● Data for processing:

▬▬▬▬▬▬

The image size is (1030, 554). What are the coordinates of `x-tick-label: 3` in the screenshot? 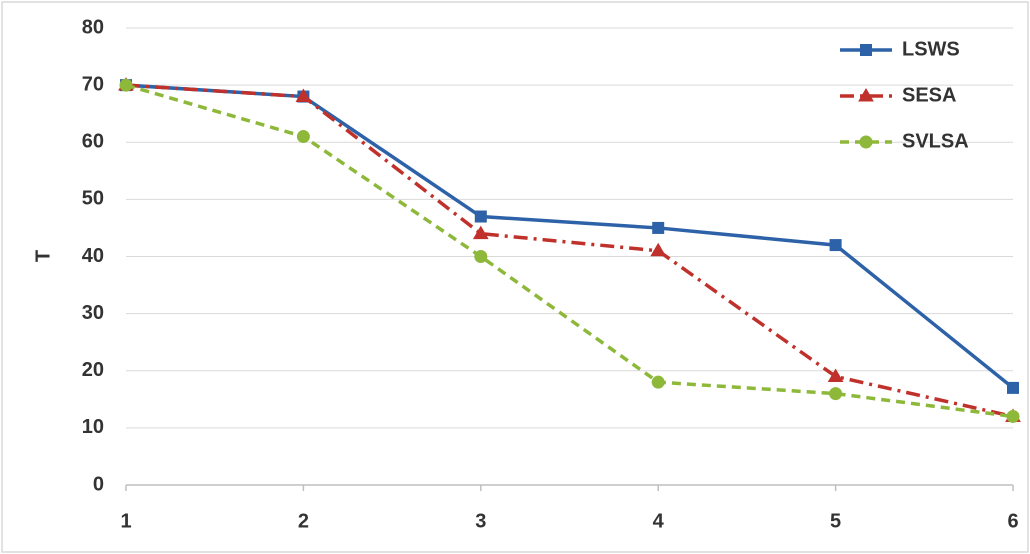 It's located at (480, 521).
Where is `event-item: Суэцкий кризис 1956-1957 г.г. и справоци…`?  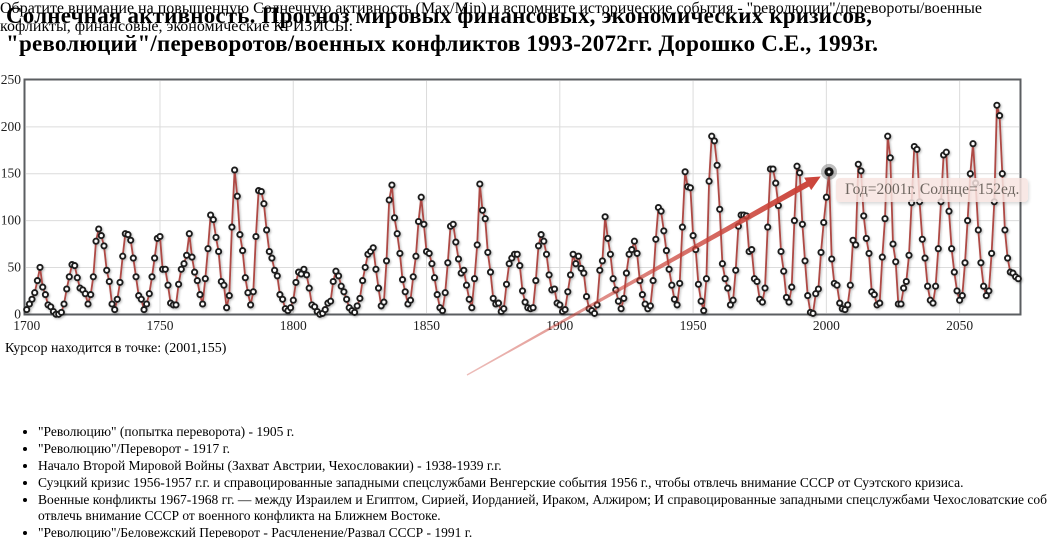 event-item: Суэцкий кризис 1956-1957 г.г. и справоци… is located at coordinates (542, 483).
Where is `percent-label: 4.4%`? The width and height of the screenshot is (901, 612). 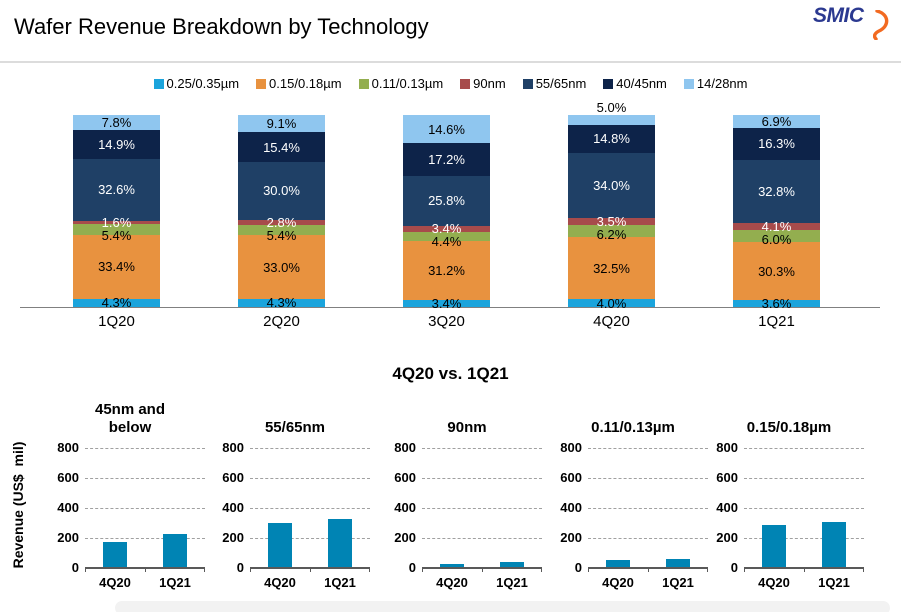 percent-label: 4.4% is located at coordinates (446, 242).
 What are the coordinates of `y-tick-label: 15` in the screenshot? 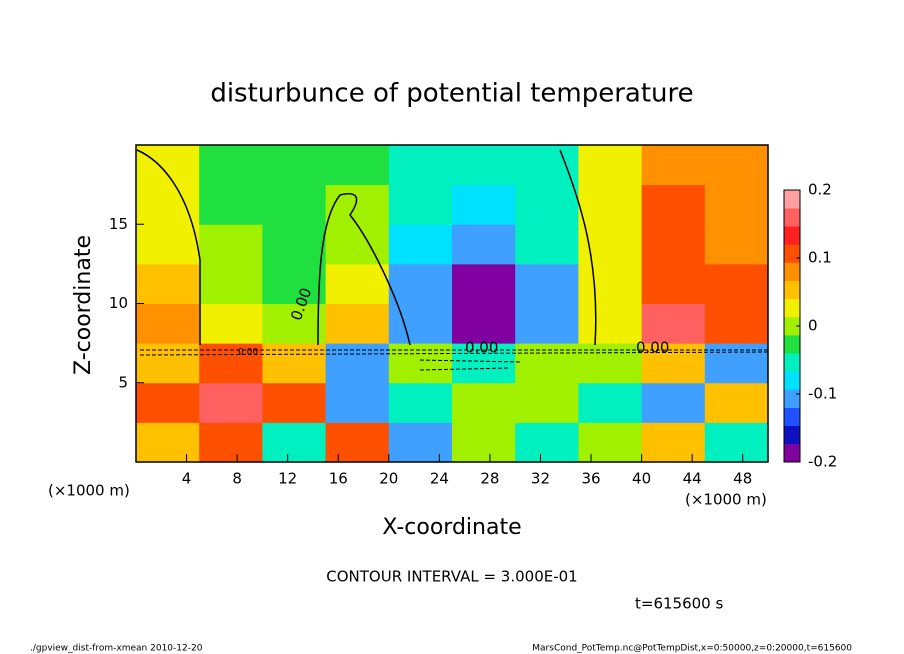 It's located at (118, 224).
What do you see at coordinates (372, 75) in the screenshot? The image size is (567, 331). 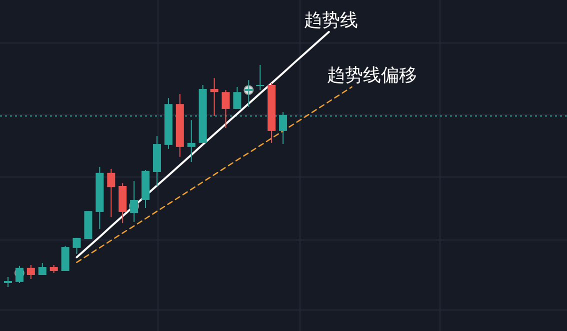 I see `annotation: 趋势线偏移` at bounding box center [372, 75].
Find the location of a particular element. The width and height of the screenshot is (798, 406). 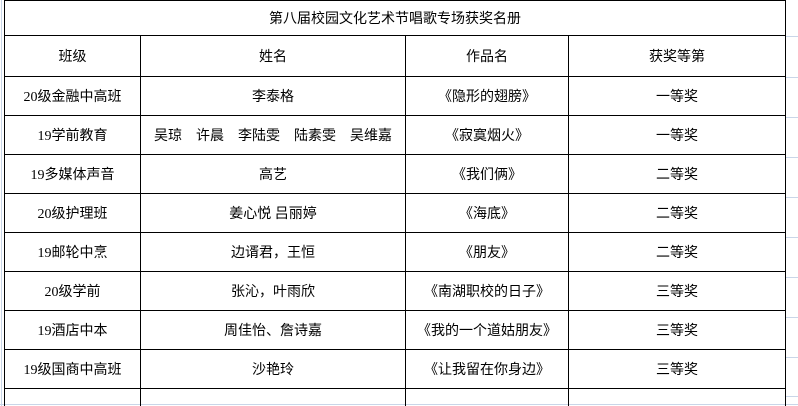

cell-names: 张沁，叶雨欣 is located at coordinates (273, 291).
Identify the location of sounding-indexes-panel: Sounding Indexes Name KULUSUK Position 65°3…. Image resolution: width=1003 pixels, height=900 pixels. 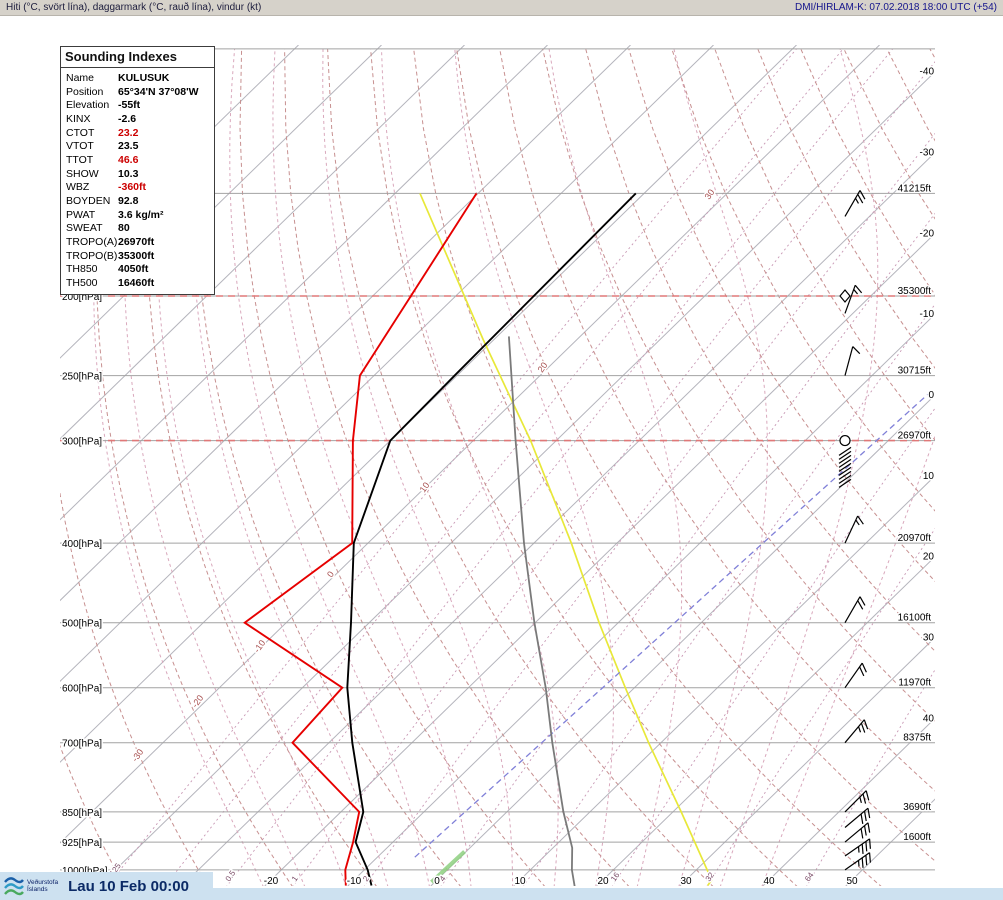
(138, 170).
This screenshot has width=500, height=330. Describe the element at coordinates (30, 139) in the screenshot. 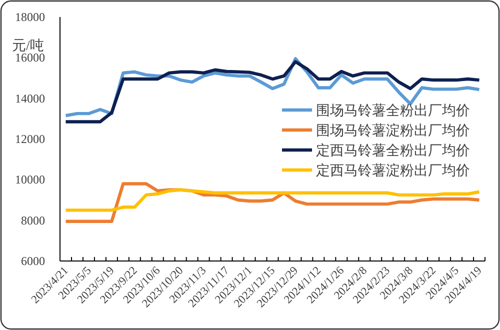

I see `y-tick-label: 12000` at that location.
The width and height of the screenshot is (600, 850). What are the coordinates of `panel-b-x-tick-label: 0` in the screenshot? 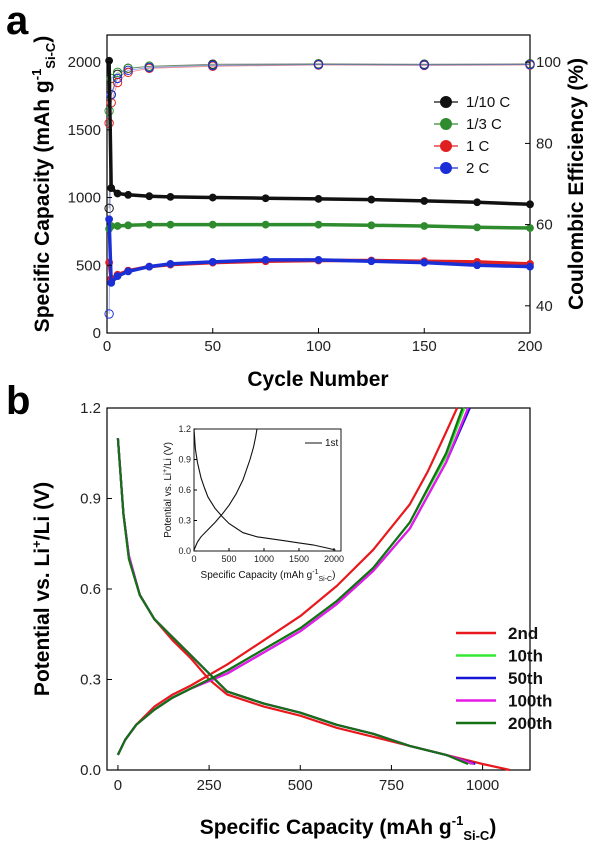 It's located at (118, 786).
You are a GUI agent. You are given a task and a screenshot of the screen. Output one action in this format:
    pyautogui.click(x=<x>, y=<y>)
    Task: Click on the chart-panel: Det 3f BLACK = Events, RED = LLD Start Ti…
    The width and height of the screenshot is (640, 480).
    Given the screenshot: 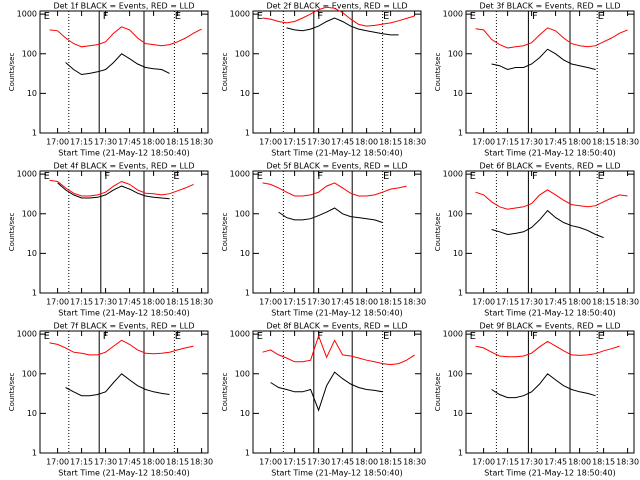 What is the action you would take?
    pyautogui.click(x=536, y=80)
    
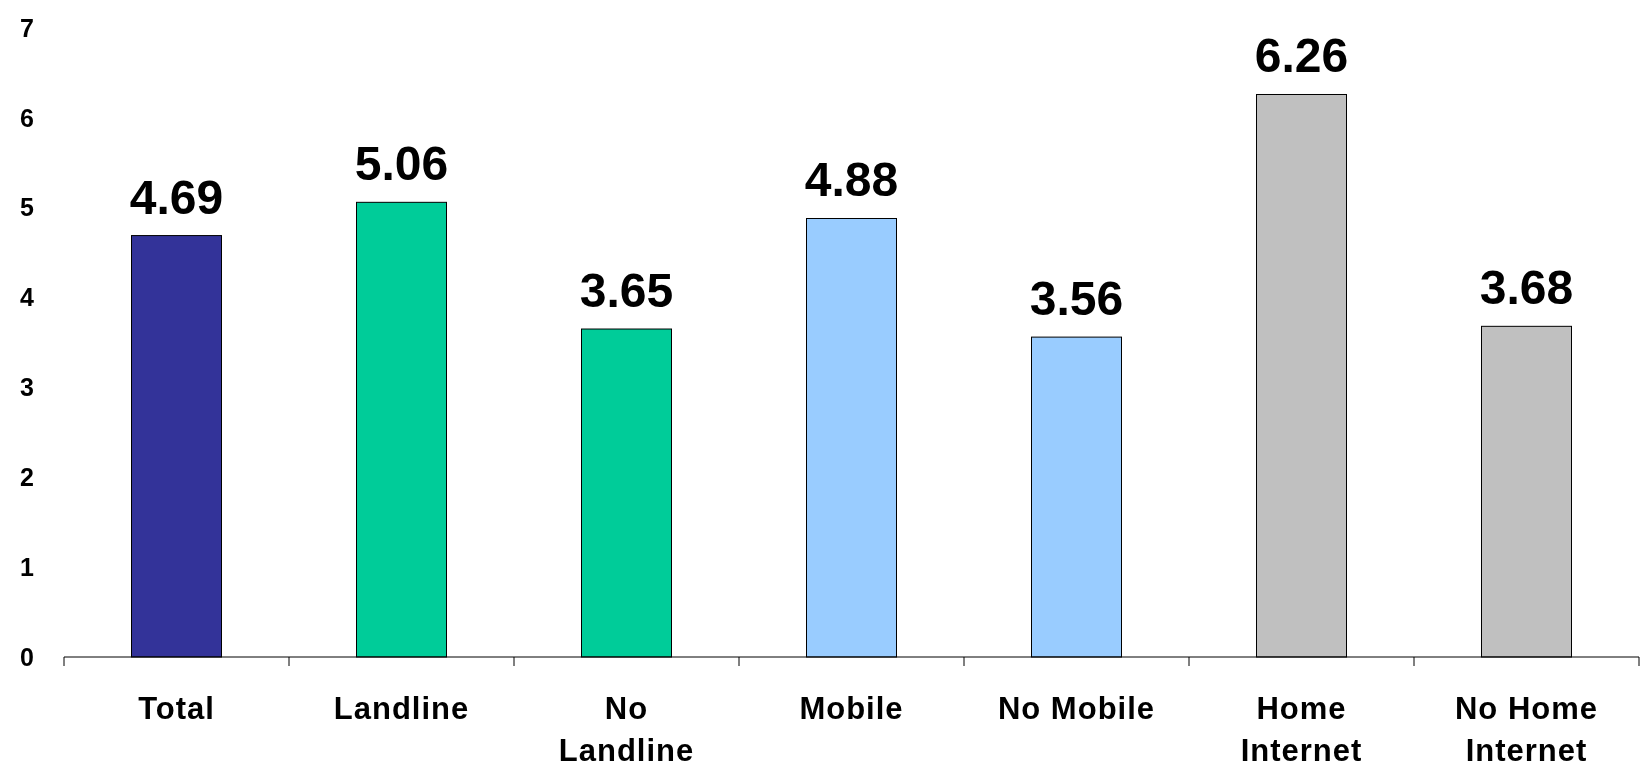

▬▬▬▬▬▬

● Required work: Arrange the stretch of the records from the line containing "This screenshot has" through the line containing "at that location." as a numbered list, omitting blank lines and leaving out the pictures.

● Result of this exercise:
1. This screenshot has width=500, height=330. Describe the element at coordinates (30, 139) in the screenshot. 
2. I see `y-tick-label: 12000` at that location.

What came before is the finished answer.